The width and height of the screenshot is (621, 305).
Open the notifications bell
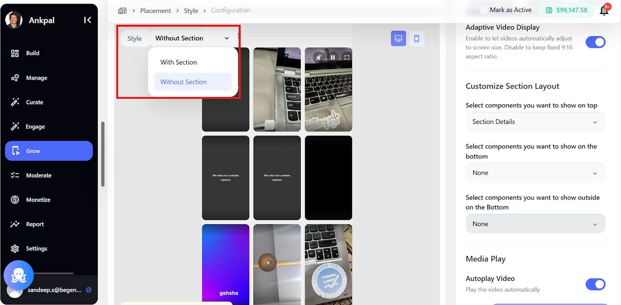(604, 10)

...

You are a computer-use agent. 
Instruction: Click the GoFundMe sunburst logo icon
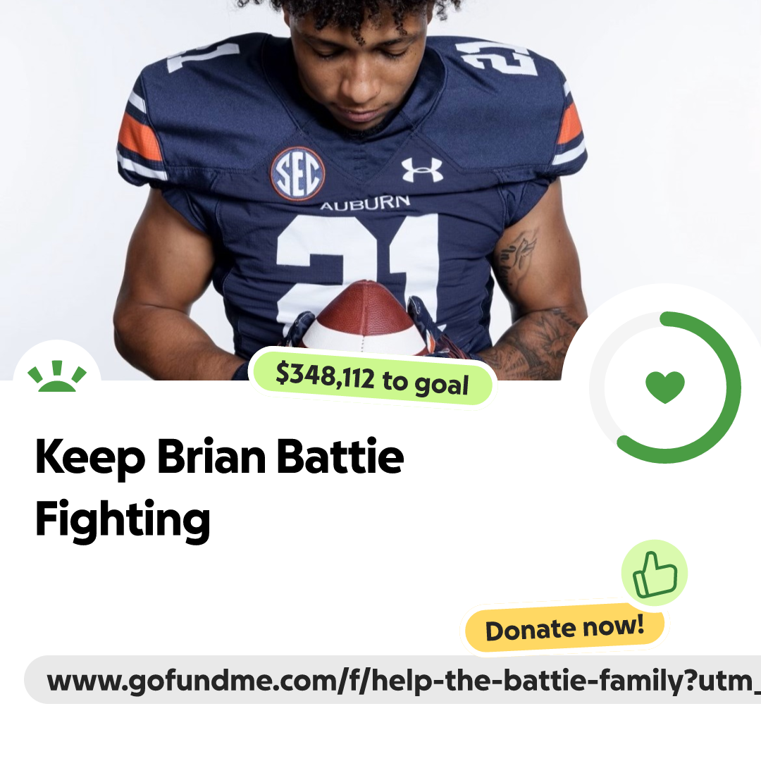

## What the task asks
Nothing but the lines above from the one containing "You are a computer-use agent." through the one containing "Instruction: Click the" should appear in the answer, each repeated exactly.

## Solution to this task
You are a computer-use agent. 
Instruction: Click the GoFundMe sunburst logo icon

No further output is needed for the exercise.